Yeah, to be honest, Christine Kane, I don't think she knew what was happening.
I think she totally has no idea.
That's not an excuse.
I agree wholeheartedly with you, but this is so crazy.
Let me just say this real quick.
The one thing I thought about that there's no Christian worldview, and she's using this idea of a dream of Nordic and African tribes.
I'm like, okay, Christine Kane has no clue of history because the Nordic tribes are Scottish, because she's just basically drawing it back.
You're white, and this is your formation.
No, I'm sorry.
The Scots were pagans, polytheistic, and they ate each other.
I mean, everybody is with sin.
I don't care where you're from.
That's where we could communicate.
Christ changes everything.
What you're describing in your dream is a constitutional republic formulated by Christian biblical worldview and collectivism of communist.
That's not from Stockholm.
It's from Jerusalem.
I know.
Which is the blend of all.
But she had a dream.
Give her a break.
I'm just trying to understand.
So a major church, the biggest church, and this is one of the biggest churches in New York.
This is what they consider to be truth.
Christine Kane was eating it up.
Yeah, yeah.
I mean, they can't.
They consider their church.
Every camp is worldwide the same church, essentially.
They consider it.
Kane is not in New York.
She's somewhere else around the world.
She's in Australia.
But you're from New York and you've mentioned that.
Yeah, I mean, listen, Anita Phillips says to Kane, listen, the reason why you're such a deep thinker is because you're Greek.

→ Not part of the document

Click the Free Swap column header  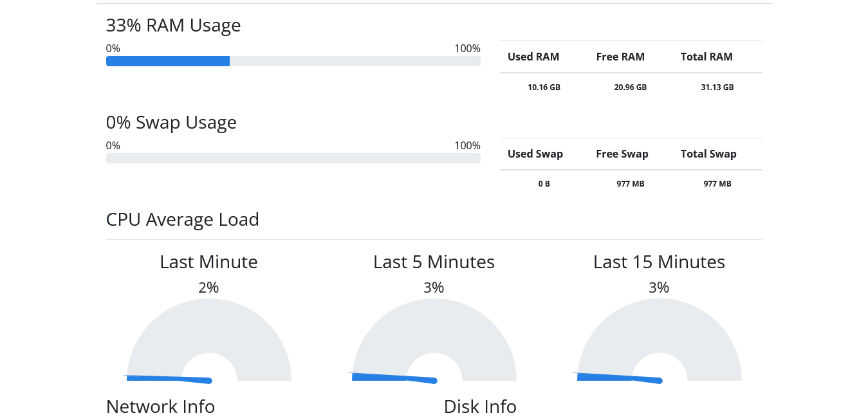point(622,154)
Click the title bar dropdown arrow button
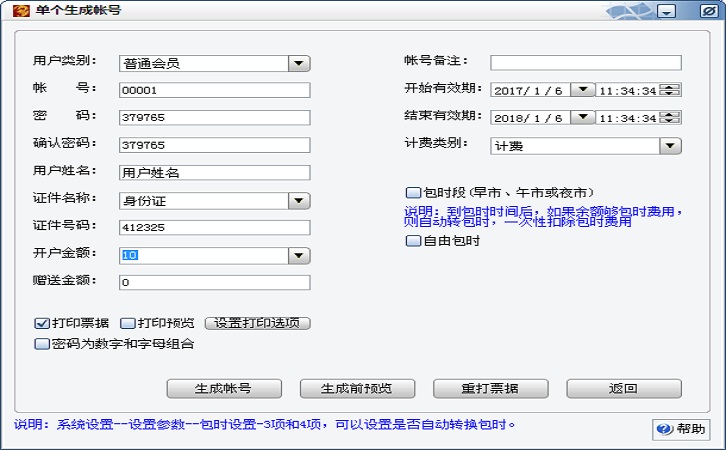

And don't you know that all the Greek people are incredibly deep thinkers?
Because one time I've heard of a person called Aristotle and Plato, and therefore I'm extrapolating on all Greeks throughout the history of man deep thinking.
And you want to say, like, do you not know the history of the world?
That every culture that reaches an economic apex has the ability, because of economic softness in their economy, to have time to think deep thoughts.
So it's not the Greeks have some kind of unique power, but that's how awfully eugenic argument.
It's incredibly eugenic.
It's incredibly shallow.
So only Greeks are deep thinkers.
Only African are communal people.
It really is racism is frankly what it is.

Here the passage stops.